Trying to use this solution for part 2 is infeasible - if nothing else, the final string will be at least 1,099,511,627,776 characters long. At 1 byte per character[^1], that's a terabyte for a single string. Besides the space requirements, when we calculated \(n_0=3\) and \(s=10\), it took about 1ms. If we approximate the number of operations as \(2^s\), we can work out a rough "time per operation" based on our measurements from FSI, and estimate that executing 40 iterations would take about 12 days!

Math supporting these approximations is in the #Notes section at the end of the post.

Counting Characters

Note how the advent of code question doesn't actually ask for the value of the expanded string. Instead, it asks specifically for the number of times each character will occur. We've estimated that the complete string for part 2 would be over a trillion characters, and we can assume that advent of code problems should be solvable on consumer PC hardware. It should be possible to count the characters without allocating such huge string values.

Our earlier solution operated "breadth first" - it expanded the entire string once, then expanded the entire string again, and so on. Instead, perhaps we can focus on expanding a single pair. Every time we expand a pair, we get 2 new ones:

[QW] -> QWW
[QW]W, Q[WW]

We have now split our original focus (expanding a single pair) into two instances of the same problem. Instead of asking: "how many of each character will be in 'QW' after expanding it 10 times?", we can equivalently ask: "how many will be after expanding 'QW' 9 times, plus how many will there be after expanding 'WW' 9 times?"

If we call our solution function (that we haven't implemented yet) countChars, we can phrase the recursive relationship something like this:

countChars("QW", 10) = countChars("QW", 9) + countChars("WW", 9)

We can apply the same expansion repeatedly:

countChars("QW", 9) = countChars("QW", 8) + countChars("WW", 8)
countChars("WW", 9) = countChars("WE", 8) + countChars("EW", 8)

countChars("QW", 8) = countChars("QW", 7) + countChars("WW", 7)
countChars("WW", 8) = countChars("WE", 7) + countChars("EW", 7)
countChars("WE", 8) = countChars("WQ", 7) + countChars("QE", 7)
countChars("EW", 8) = countChars("EE", 7) + countChars("EW", 7)

...

As the number of expansions we request goes down each time, we will eventually arrive at a call like this:

countChars("EW", 1) = countChars("EE, 0) + countChars("EW", 0)
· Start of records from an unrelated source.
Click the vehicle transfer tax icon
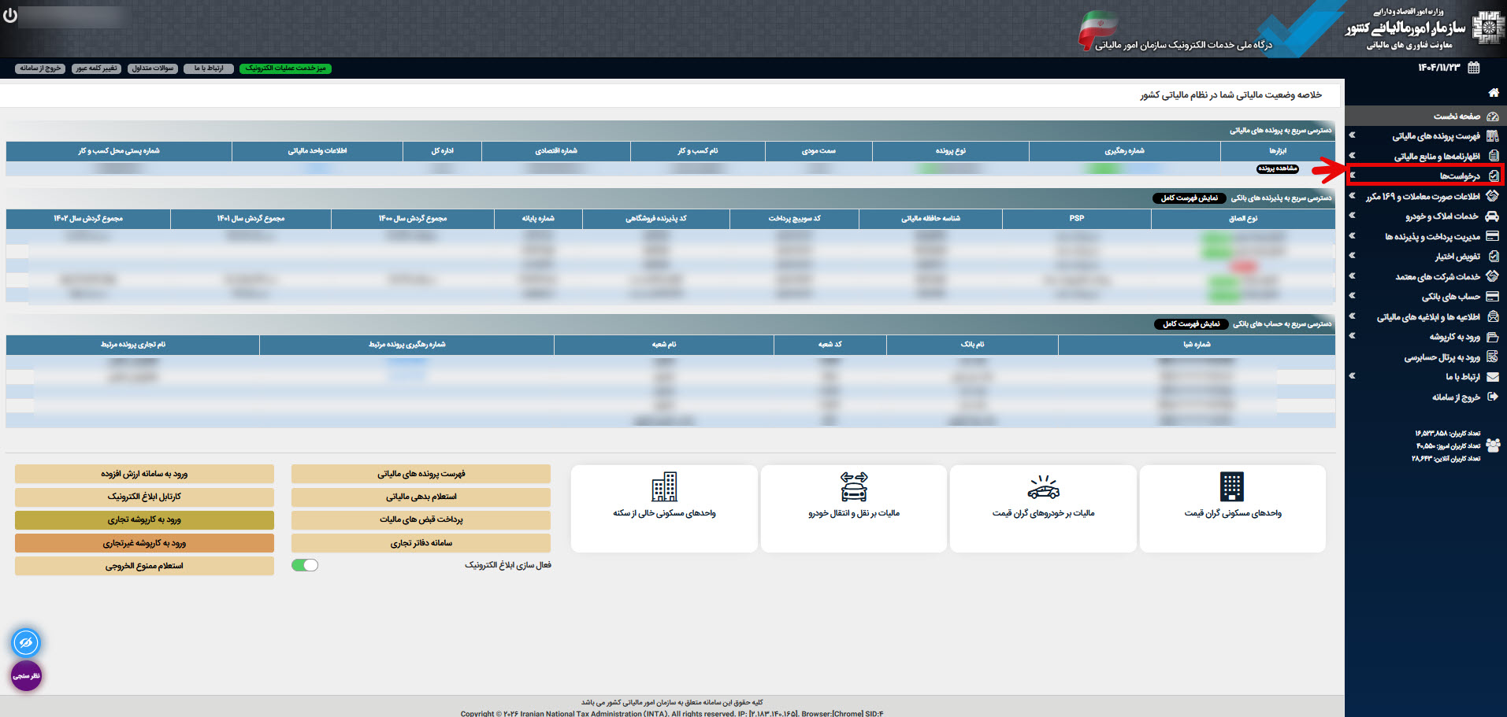 [853, 487]
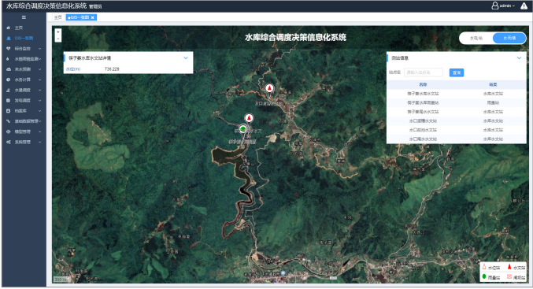Image resolution: width=533 pixels, height=289 pixels.
Task: Select the green rain gauge marker on map
Action: [x=242, y=129]
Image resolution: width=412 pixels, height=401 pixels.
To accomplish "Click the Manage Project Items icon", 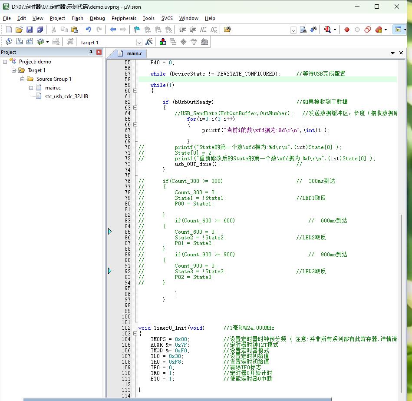I will click(162, 42).
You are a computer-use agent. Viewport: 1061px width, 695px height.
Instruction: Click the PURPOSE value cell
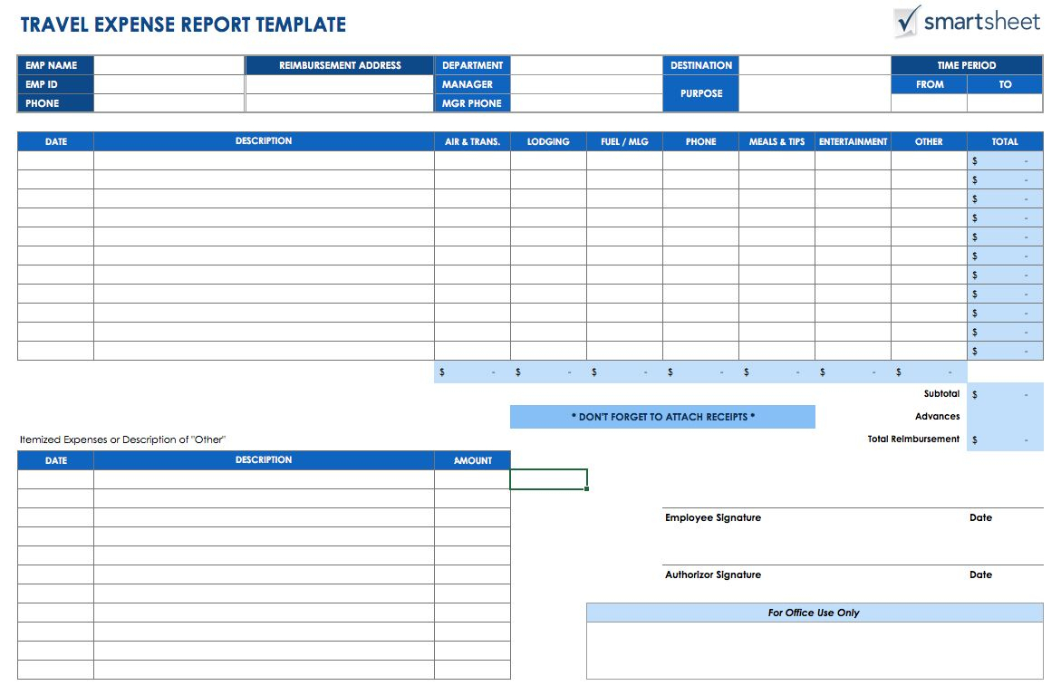[815, 93]
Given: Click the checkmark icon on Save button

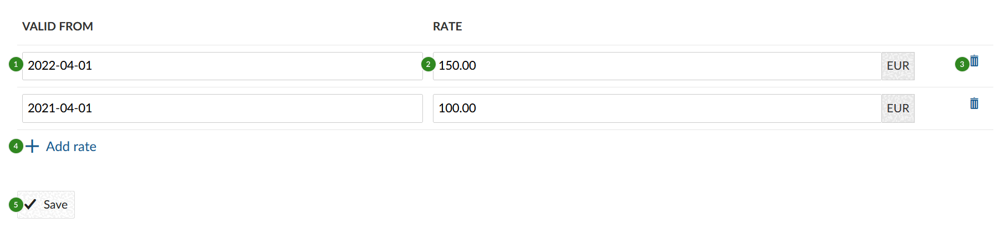Looking at the screenshot, I should (30, 205).
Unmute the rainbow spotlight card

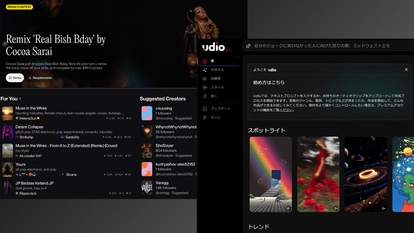point(288,208)
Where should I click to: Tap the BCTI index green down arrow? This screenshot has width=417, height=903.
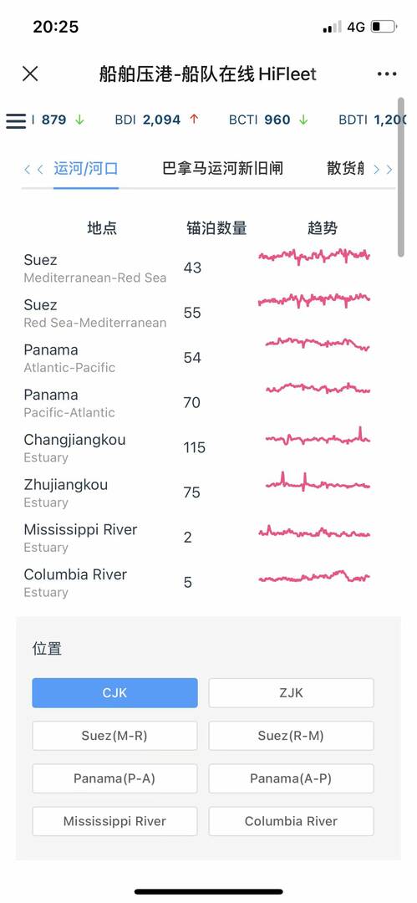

How many times does each character appear in the string "EE", after expanding it zero times? We can answer that for every possible pair of characters:

Pair # of 'Q's # of 'W's # of 'E's
QQ 2 0 0
QE 1 0 1
WQ 1 1 0
WW 0 2 0
WE 0 1 1
...

This is our recursive base case. We can answer the question without any further recursion, and if we can figure out how to combine the results from 2 answers, then we will be able to work backwards from the base case to build up answers for larger numbers of iterations.

Divide and Conquer

This general strategy is called "divide and conquer". Split the problem into smaller problems, solve the smaller problems, then combine the results of the smaller problems to get a full answer.

When we combine the results of our subproblems (adding 2 counts together), we have to be careful to recall what we're actually analyzing - pairs of characters in a string, where those pairs all overlap. Say we wanted to count the number of 'E's for the following:

count("EW", 1) = count("EE", 0) + count("EW", 0)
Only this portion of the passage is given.